__RECORDS SUPPLIED__

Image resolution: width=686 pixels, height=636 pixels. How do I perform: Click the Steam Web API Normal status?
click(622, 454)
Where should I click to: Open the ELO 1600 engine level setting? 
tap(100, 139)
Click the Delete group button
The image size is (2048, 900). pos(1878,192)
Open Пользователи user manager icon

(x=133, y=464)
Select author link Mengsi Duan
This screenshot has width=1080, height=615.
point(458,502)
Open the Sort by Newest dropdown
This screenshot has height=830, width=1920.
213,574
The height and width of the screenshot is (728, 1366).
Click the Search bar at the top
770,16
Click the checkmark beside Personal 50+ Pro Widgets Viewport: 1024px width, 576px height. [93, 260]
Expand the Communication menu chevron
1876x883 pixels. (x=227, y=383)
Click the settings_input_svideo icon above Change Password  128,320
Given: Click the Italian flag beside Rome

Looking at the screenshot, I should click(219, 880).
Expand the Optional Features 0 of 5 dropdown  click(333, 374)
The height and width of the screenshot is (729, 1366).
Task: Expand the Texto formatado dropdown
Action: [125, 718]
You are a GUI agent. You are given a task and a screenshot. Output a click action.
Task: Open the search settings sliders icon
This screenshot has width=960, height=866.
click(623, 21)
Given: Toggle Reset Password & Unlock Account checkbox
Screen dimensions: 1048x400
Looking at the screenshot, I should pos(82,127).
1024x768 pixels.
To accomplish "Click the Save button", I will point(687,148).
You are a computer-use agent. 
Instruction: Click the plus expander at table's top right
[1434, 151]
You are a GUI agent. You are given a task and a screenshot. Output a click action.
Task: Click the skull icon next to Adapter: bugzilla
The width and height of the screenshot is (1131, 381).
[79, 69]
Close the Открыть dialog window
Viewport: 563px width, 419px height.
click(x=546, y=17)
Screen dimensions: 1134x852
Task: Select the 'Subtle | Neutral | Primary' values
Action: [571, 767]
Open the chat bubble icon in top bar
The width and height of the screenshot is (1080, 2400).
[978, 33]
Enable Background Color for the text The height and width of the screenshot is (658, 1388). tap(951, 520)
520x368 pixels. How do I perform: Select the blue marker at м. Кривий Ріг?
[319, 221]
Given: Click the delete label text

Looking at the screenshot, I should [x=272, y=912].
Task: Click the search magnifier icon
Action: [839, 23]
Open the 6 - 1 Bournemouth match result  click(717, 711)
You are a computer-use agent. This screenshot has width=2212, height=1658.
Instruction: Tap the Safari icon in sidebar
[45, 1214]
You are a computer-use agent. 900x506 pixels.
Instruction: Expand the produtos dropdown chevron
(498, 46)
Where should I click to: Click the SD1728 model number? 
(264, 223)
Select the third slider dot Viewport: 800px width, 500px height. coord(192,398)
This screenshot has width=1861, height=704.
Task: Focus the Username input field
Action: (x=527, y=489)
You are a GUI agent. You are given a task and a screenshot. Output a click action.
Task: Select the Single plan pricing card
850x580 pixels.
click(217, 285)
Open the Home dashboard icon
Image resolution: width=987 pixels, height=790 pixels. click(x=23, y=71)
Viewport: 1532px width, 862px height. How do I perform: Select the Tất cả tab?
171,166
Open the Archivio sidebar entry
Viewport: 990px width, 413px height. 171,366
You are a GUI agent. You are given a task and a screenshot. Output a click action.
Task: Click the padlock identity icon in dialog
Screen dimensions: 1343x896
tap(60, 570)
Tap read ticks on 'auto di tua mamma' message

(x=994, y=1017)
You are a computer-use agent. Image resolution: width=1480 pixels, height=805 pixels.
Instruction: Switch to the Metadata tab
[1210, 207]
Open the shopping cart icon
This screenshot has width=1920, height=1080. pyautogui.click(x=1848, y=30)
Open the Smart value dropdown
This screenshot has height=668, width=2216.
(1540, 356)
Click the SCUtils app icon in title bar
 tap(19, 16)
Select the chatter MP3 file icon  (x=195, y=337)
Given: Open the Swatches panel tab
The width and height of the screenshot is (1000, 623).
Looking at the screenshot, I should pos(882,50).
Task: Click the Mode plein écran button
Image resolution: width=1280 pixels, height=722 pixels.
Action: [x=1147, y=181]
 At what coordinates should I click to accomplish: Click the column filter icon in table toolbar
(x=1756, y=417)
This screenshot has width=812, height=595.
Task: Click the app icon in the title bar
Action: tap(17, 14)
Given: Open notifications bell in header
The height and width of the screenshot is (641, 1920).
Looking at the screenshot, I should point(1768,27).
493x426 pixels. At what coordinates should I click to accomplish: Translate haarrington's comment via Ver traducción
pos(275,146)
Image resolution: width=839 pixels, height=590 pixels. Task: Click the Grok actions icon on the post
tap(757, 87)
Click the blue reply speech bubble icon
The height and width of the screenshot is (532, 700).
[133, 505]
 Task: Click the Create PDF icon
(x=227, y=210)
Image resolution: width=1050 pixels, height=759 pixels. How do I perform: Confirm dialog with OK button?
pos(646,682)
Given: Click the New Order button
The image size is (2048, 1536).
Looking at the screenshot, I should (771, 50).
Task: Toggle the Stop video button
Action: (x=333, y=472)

__THE TASK__
The records above must each be restated exactly as they stand.

__EXERCISE ANSWER__
Image resolution: width=686 pixels, height=636 pixels. How do I perform: Click the Steam Web API Normal status?
click(622, 454)
Where should I click to: Open the ELO 1600 engine level setting? 
tap(100, 139)
Click the Delete group button
The image size is (2048, 900). pos(1878,192)
Open Пользователи user manager icon

(x=133, y=464)
Select author link Mengsi Duan
This screenshot has width=1080, height=615.
point(458,502)
Open the Sort by Newest dropdown
This screenshot has height=830, width=1920.
213,574
The height and width of the screenshot is (728, 1366).
Click the Search bar at the top
770,16
Click the checkmark beside Personal 50+ Pro Widgets Viewport: 1024px width, 576px height. [93, 260]
Expand the Communication menu chevron
1876x883 pixels. (x=227, y=383)
Click the settings_input_svideo icon above Change Password  128,320
Given: Click the Italian flag beside Rome

Looking at the screenshot, I should click(219, 880).
Expand the Optional Features 0 of 5 dropdown  click(333, 374)
The height and width of the screenshot is (729, 1366).
Task: Expand the Texto formatado dropdown
Action: [125, 718]
You are a GUI agent. You are given a task and a screenshot. Output a click action.
Task: Open the search settings sliders icon
This screenshot has width=960, height=866.
click(623, 21)
Given: Toggle Reset Password & Unlock Account checkbox
Screen dimensions: 1048x400
Looking at the screenshot, I should pos(82,127).
1024x768 pixels.
To accomplish "Click the Save button", I will point(687,148).
You are a computer-use agent. 
Instruction: Click the plus expander at table's top right
[1434, 151]
You are a GUI agent. You are given a task and a screenshot. Output a click action.
Task: Click the skull icon next to Adapter: bugzilla
The width and height of the screenshot is (1131, 381).
[79, 69]
Close the Открыть dialog window
Viewport: 563px width, 419px height.
click(x=546, y=17)
Screen dimensions: 1134x852
Task: Select the 'Subtle | Neutral | Primary' values
Action: [571, 767]
Open the chat bubble icon in top bar
The width and height of the screenshot is (1080, 2400).
[978, 33]
Enable Background Color for the text The height and width of the screenshot is (658, 1388). tap(951, 520)
520x368 pixels. How do I perform: Select the blue marker at м. Кривий Ріг?
[319, 221]
Given: Click the delete label text

Looking at the screenshot, I should [x=272, y=912].
Task: Click the search magnifier icon
Action: [839, 23]
Open the 6 - 1 Bournemouth match result  click(717, 711)
You are a computer-use agent. This screenshot has width=2212, height=1658.
Instruction: Tap the Safari icon in sidebar
[45, 1214]
You are a computer-use agent. 900x506 pixels.
Instruction: Expand the produtos dropdown chevron
(498, 46)
Where should I click to: Click the SD1728 model number? 
(264, 223)
Select the third slider dot Viewport: 800px width, 500px height. coord(192,398)
This screenshot has width=1861, height=704.
Task: Focus the Username input field
Action: (x=527, y=489)
You are a GUI agent. You are given a task and a screenshot. Output a click action.
Task: Select the Single plan pricing card
850x580 pixels.
click(217, 285)
Open the Home dashboard icon
Image resolution: width=987 pixels, height=790 pixels. click(x=23, y=71)
Viewport: 1532px width, 862px height. How do I perform: Select the Tất cả tab?
171,166
Open the Archivio sidebar entry
Viewport: 990px width, 413px height. 171,366
You are a GUI agent. You are given a task and a screenshot. Output a click action.
Task: Click the padlock identity icon in dialog
Screen dimensions: 1343x896
tap(60, 570)
Tap read ticks on 'auto di tua mamma' message

(x=994, y=1017)
You are a computer-use agent. Image resolution: width=1480 pixels, height=805 pixels.
Instruction: Switch to the Metadata tab
[1210, 207]
Open the shopping cart icon
This screenshot has width=1920, height=1080. pyautogui.click(x=1848, y=30)
Open the Smart value dropdown
This screenshot has height=668, width=2216.
(1540, 356)
Click the SCUtils app icon in title bar
 tap(19, 16)
Select the chatter MP3 file icon  (x=195, y=337)
Given: Open the Swatches panel tab
The width and height of the screenshot is (1000, 623).
Looking at the screenshot, I should pos(882,50).
Task: Click the Mode plein écran button
Image resolution: width=1280 pixels, height=722 pixels.
Action: [x=1147, y=181]
 At what coordinates should I click to accomplish: Click the column filter icon in table toolbar
(x=1756, y=417)
This screenshot has width=812, height=595.
Task: Click the app icon in the title bar
Action: tap(17, 14)
Given: Open notifications bell in header
The height and width of the screenshot is (641, 1920).
Looking at the screenshot, I should point(1768,27).
493x426 pixels. At what coordinates should I click to accomplish: Translate haarrington's comment via Ver traducción
pos(275,146)
Image resolution: width=839 pixels, height=590 pixels. Task: Click the Grok actions icon on the post
tap(757, 87)
Click the blue reply speech bubble icon
The height and width of the screenshot is (532, 700).
[133, 505]
 Task: Click the Create PDF icon
(x=227, y=210)
Image resolution: width=1050 pixels, height=759 pixels. How do I perform: Confirm dialog with OK button?
pos(646,682)
Given: Click the New Order button
The image size is (2048, 1536).
Looking at the screenshot, I should (771, 50).
Task: Toggle the Stop video button
Action: (x=333, y=472)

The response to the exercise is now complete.